Learn2Fold: Structured Origami Generation with World Model Planning

The ability to transform a flat sheet into a complex three-dimensional structure is a fundamental test of physical intelligence. Unlike cloth manipulation, origami is governed by strict geometric axioms and hard kinematic constraints, where a single invalid crease or collision can invalidate the entire folding sequence. As a result, origami demands long-horizon constructive reasoning that jointly satisfies precise physical laws and high-level semantic intent. Existing approaches fall into two disjoint paradigms: optimization-based methods enforce physical validity but require dense, precisely specified inputs, making them unsuitable for sparse natural language descriptions, while generative foundation models excel at semantic and perceptual synthesis yet fail to produce long-horizon, physics-consistent folding processes. Consequently, generating valid origami folding sequences directly from text remains an open challenge. To address this gap, we introduce Learn2Fold, a neuro-symbolic framework that formulates origami folding as conditional program induction over a crease-pattern graph. Our key insight is to decouple semantic proposal from physical verification. A large language model generates candidate folding programs from abstract text prompts, while a learned graph-structured world model serves as a differentiable surrogate simulator that predicts physical feasibility and failure modes before execution. Integrated within a lookahead planning loop, Learn2Fold enables robust generation of physically valid folding sequences for complex and out-of-distribution patterns, demonstrating that effective spatial intelligence arises from the synergy between symbolic reasoning and grounded physical simulation.

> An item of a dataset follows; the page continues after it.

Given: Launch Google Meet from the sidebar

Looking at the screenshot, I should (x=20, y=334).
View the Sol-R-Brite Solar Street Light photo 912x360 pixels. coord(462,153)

翻译：将平面薄片转化为复杂三维结构的能力，是物理智能的核心考验。与布料操作不同，折纸受严格的几何公理和刚性运动学约束，单个无效折痕或碰撞即可使整个折叠序列失效。因此，折纸需要长期跨度的建构性推理，同时满足精确物理定律与高层语义意图。现有方法分为两类互不兼容的范式：基于优化的方法能确保物理有效性，但需稠密且精确的输入，无法适配稀疏的自然语言描述；而生成式基础模型虽擅长语义与感知合成，却难以生成符合物理规律的长期折叠过程。由此，直接从文本生成有效折纸序列仍是开放挑战。为解决此问题，我们提出Learn2Fold——一种将折纸建模为基于折痕图的条件程序归纳的神经符号框架。核心思路在于将语义提议与物理验证解耦：大语言模型根据抽象文本提示生成候选折叠程序，而可学习的图结构世界模型作为可微分代理仿真器，在执行前预判物理可行性及失效模式。通过集成前瞻规划循环，Learn2Fold能鲁棒地生成复杂与分布外模式的物理有效折叠序列，表明有效空间智能源于符号推理与具身物理仿真的协同。